Bien que l’historien américain Lewis Mumford fît de l’horloge le meilleur symbole des sociétés industrielles, la montre incarne aussi la culture matérielle contemporaine. C’est non seulement un objet personnel qui sert à mesurer le temps, mais aussi un accessoire de mode qui exprime la personnalité de son propriétaire. Ces deux dimensions ont connu une évolution simultanée depuis l’apparition des montres dans les grandes villes d’Europe occidentale à la fin du xve siècle.

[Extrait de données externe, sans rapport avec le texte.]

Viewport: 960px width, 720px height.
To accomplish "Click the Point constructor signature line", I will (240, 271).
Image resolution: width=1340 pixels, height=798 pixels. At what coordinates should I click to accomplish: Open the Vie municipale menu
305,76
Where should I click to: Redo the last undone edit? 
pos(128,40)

De l’horloge à la montre : les enjeux de la miniaturisation

À la différence de l’horloge, la montre est un bien individuel que l’on porte sur soi. L’horloge joue un rôle majeur de garde-temps dans l’organisation des sociétés modernes en Europe, des horloges de tour médiévales exprimant le « temps des marchands », pour reprendre l’expression de Jacques Le Goff, aux systèmes de réseaux d’horloges électriques gérant les chemins de fer et les télégraphes à la fin du xixe siècle, comme a pu le montrer Peter Galison. Ainsi, à l’inverse de l’horloge, la montre n’est pas un instrument qui sert directement à gérer des organisations, mais un objet qui relie l’individu à ces dernières. Le contrôle social sous-tendu par la mesure du temps ne résulte plus seulement d’un rapport hiérarchique descendant, des organisations vers les individus. Il est aussi intériorisé par les détenteurs d’une montre.

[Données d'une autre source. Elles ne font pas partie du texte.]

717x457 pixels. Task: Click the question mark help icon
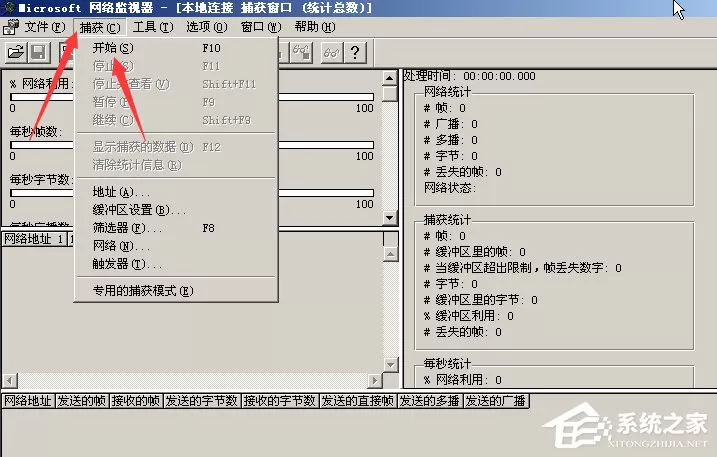coord(355,52)
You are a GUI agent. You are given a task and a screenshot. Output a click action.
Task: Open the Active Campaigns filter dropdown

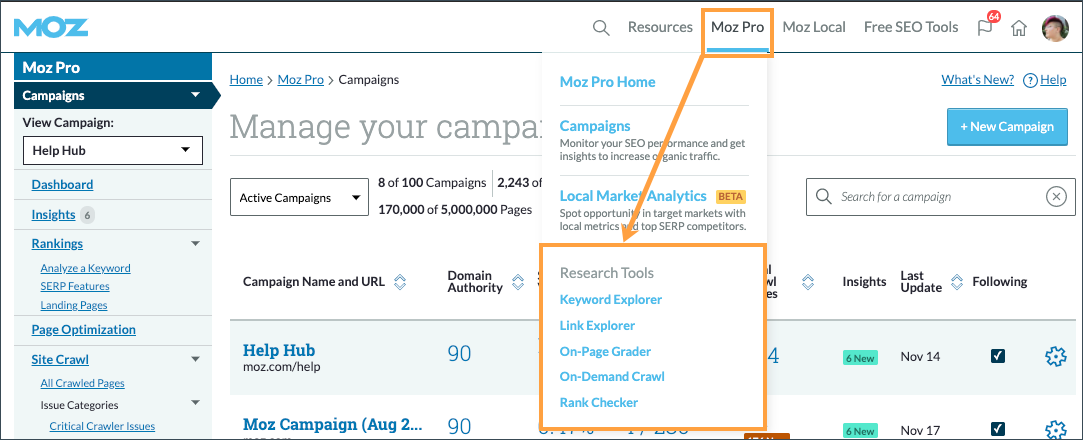tap(300, 198)
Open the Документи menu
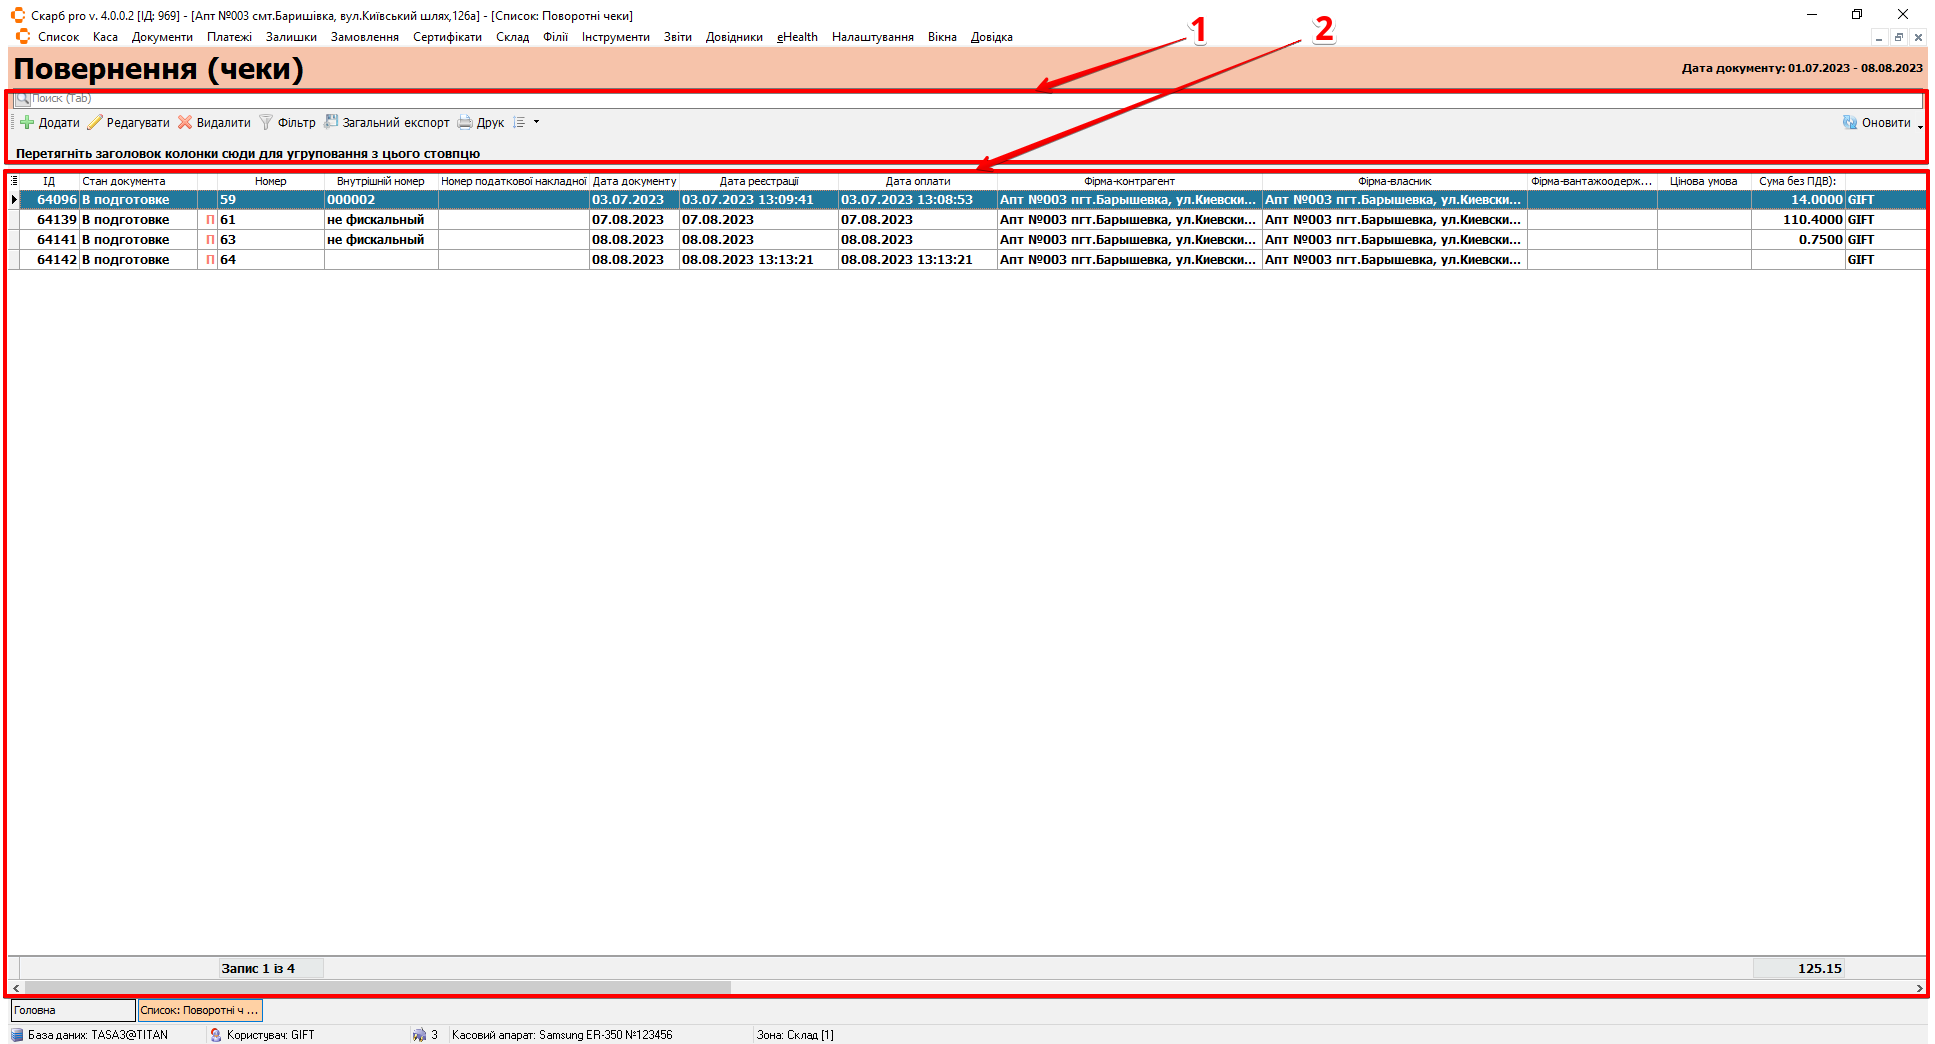 (x=162, y=37)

Toutefois, la montre n’est pas uniquement un garde-temps précis qui permet le fonctionnement des sociétés modernes. C’est aussi un accessoire mécanique et un objet de mode. En effet, les premiers essais de miniaturisation des horloges, qui donnent naissance à la montre au tournant des xve et xvie siècles, ne répondent pas à un besoin d’une maîtrise individuelle du temps. Elles sont l’expression d’une prouesse technique et esthétique. Aux xvie et xviie siècles, les premières montres, produites dans les centres urbains d’Europe de l’Ouest, sont richement décorées. Elles sont encore peu précises, mais la mesure du temps exact n’est pas l’enjeu principal : elles expriment à la fois le génie mécanique des artisans horlogers et la richesse de leurs propriétaires. La hausse de la demande amène les horlogers de certaines villes à s’organiser en corporation, comme à Paris (1544), Nuremberg (1565), Blois (1600) et Genève (1601).

L’invention du ressort-spiral par le physicien néerlandais Christiaan Huygens, en 1675, joue un rôle déterminant dans l’amélioration de la précision des montres. Il permet de faire passer l’écart journalier d’un minimum de 30-40 minutes à seulement 4-5 minutes. Les montres s’équipent d’une aiguille des minutes et peuvent désormais être utilisées comme des véritables garde-temps. Londres s’impose au xviiie siècle comme le principal lieu de production et de consommation de ces objets. Toutefois, bien que plusieurs historiens aient démontré que la proportion des habitants des grandes villes anglaises possédant une montre avait connu une forte expansion durant la seconde partie du xviiie siècle, suggérant un lien avec la révolution industrielle, Gerrit Verhoeven a mis en avant le faible impact de la montre sur la conscience du temps et de la notion de précision durant ces mêmes années en Grande-Bretagne.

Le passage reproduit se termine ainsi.